Apply Through Our Website:We encourage you to apply through our website for a smoother process. It helps us keep track of applications and ensures you get the attention you deserve. Plus, it’s super easy—just a few clicks and you’re done!

How to prepare for a job interview at Duvo

Know Your AI Systems Inside Out

Make sure you can talk confidently about your experience with production AI systems. Be ready to discuss specific projects where you've tackled prompt engineering, context management, or agent orchestration. Highlight measurable outcomes and how you took ambiguous problems to production.

Showcase Your System Design Skills

Prepare to discuss how you design systems that handle the unique challenges of AI. Think about reliability, cost, and latency as key factors. Bring examples of how you've approached non-deterministic outputs and tool execution failures in your previous work.

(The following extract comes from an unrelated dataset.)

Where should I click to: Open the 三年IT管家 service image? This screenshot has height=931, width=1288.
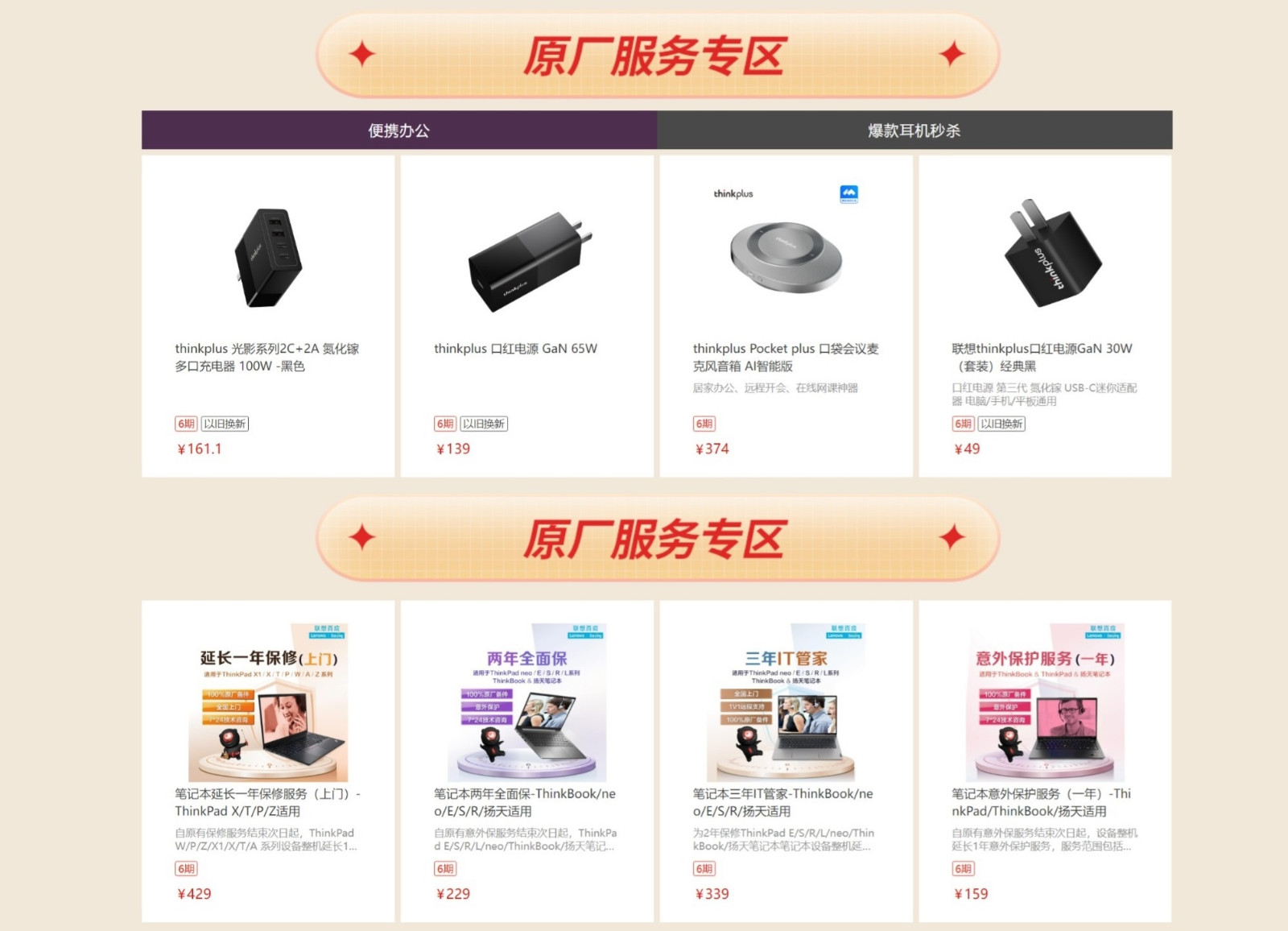pyautogui.click(x=786, y=702)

Demonstrate Your Debugging Process

Be ready to explain your hypothesis-driven approach to debugging. Share specific instances where you traced failures across model behaviour, data pipelines, and infrastructure. This will show your analytical skills and ability to solve complex issues.

Embrace Feedback and Adaptability

Since the company values direct feedback and iterative processes, be prepared to discuss how you've handled constructive criticism in the past. Share examples of how you've adapted your work based on feedback and how you approach course-correcting when things don't go as planned.